Task to complete - What you return must match the records exactly, line for line.

------ Records for the task

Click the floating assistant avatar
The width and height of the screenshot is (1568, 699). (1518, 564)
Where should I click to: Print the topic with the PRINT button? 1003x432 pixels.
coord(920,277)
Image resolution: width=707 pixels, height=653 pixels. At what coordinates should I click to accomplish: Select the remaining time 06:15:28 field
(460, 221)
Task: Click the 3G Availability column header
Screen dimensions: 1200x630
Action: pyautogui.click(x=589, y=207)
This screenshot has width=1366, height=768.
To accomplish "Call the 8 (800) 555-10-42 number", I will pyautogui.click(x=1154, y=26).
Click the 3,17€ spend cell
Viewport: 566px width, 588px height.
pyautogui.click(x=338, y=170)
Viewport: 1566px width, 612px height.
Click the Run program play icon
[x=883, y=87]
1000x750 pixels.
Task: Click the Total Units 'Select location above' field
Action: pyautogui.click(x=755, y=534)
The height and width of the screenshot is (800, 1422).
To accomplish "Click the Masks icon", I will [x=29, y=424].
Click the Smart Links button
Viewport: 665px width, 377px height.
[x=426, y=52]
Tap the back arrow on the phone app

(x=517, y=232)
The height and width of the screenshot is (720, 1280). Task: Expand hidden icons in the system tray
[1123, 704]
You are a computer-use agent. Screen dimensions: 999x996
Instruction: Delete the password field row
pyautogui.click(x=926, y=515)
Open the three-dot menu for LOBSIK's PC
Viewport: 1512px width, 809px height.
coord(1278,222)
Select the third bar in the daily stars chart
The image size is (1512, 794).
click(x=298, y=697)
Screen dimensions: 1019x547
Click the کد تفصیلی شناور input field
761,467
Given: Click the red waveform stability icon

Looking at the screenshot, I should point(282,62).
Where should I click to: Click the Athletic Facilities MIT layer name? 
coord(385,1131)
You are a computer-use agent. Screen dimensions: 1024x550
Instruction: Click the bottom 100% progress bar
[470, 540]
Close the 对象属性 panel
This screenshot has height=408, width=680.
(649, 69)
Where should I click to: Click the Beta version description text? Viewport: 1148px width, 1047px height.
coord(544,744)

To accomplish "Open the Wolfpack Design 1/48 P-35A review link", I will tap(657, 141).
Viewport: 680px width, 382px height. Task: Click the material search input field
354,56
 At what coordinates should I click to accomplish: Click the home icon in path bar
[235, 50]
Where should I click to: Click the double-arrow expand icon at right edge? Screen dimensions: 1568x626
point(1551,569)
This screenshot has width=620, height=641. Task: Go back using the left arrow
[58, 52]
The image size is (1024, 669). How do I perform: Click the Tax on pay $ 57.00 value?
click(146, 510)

------------

Finished exercise -
Click the floating assistant avatar
The width and height of the screenshot is (1568, 699). (1518, 564)
Where should I click to: Print the topic with the PRINT button? 1003x432 pixels.
coord(920,277)
Image resolution: width=707 pixels, height=653 pixels. At what coordinates should I click to accomplish: Select the remaining time 06:15:28 field
(460, 221)
Task: Click the 3G Availability column header
Screen dimensions: 1200x630
Action: pyautogui.click(x=589, y=207)
This screenshot has width=1366, height=768.
To accomplish "Call the 8 (800) 555-10-42 number", I will pyautogui.click(x=1154, y=26).
Click the 3,17€ spend cell
Viewport: 566px width, 588px height.
pyautogui.click(x=338, y=170)
Viewport: 1566px width, 612px height.
Click the Run program play icon
[x=883, y=87]
1000x750 pixels.
Task: Click the Total Units 'Select location above' field
Action: pyautogui.click(x=755, y=534)
The height and width of the screenshot is (800, 1422).
To accomplish "Click the Masks icon", I will [x=29, y=424].
Click the Smart Links button
Viewport: 665px width, 377px height.
[x=426, y=52]
Tap the back arrow on the phone app

(x=517, y=232)
The height and width of the screenshot is (720, 1280). Task: Expand hidden icons in the system tray
[1123, 704]
You are a computer-use agent. Screen dimensions: 999x996
Instruction: Delete the password field row
pyautogui.click(x=926, y=515)
Open the three-dot menu for LOBSIK's PC
Viewport: 1512px width, 809px height.
coord(1278,222)
Select the third bar in the daily stars chart
The image size is (1512, 794).
click(x=298, y=697)
Screen dimensions: 1019x547
Click the کد تفصیلی شناور input field
761,467
Given: Click the red waveform stability icon

Looking at the screenshot, I should point(282,62).
Where should I click to: Click the Athletic Facilities MIT layer name? 
coord(385,1131)
You are a computer-use agent. Screen dimensions: 1024x550
Instruction: Click the bottom 100% progress bar
[470, 540]
Close the 对象属性 panel
This screenshot has height=408, width=680.
(649, 69)
Where should I click to: Click the Beta version description text? Viewport: 1148px width, 1047px height.
coord(544,744)

To accomplish "Open the Wolfpack Design 1/48 P-35A review link", I will tap(657, 141).
Viewport: 680px width, 382px height. Task: Click the material search input field
354,56
 At what coordinates should I click to accomplish: Click the home icon in path bar
[235, 50]
Where should I click to: Click the double-arrow expand icon at right edge? Screen dimensions: 1568x626
point(1551,569)
This screenshot has width=620, height=641. Task: Go back using the left arrow
[58, 52]
The image size is (1024, 669). How do I perform: Click the Tax on pay $ 57.00 value?
click(146, 510)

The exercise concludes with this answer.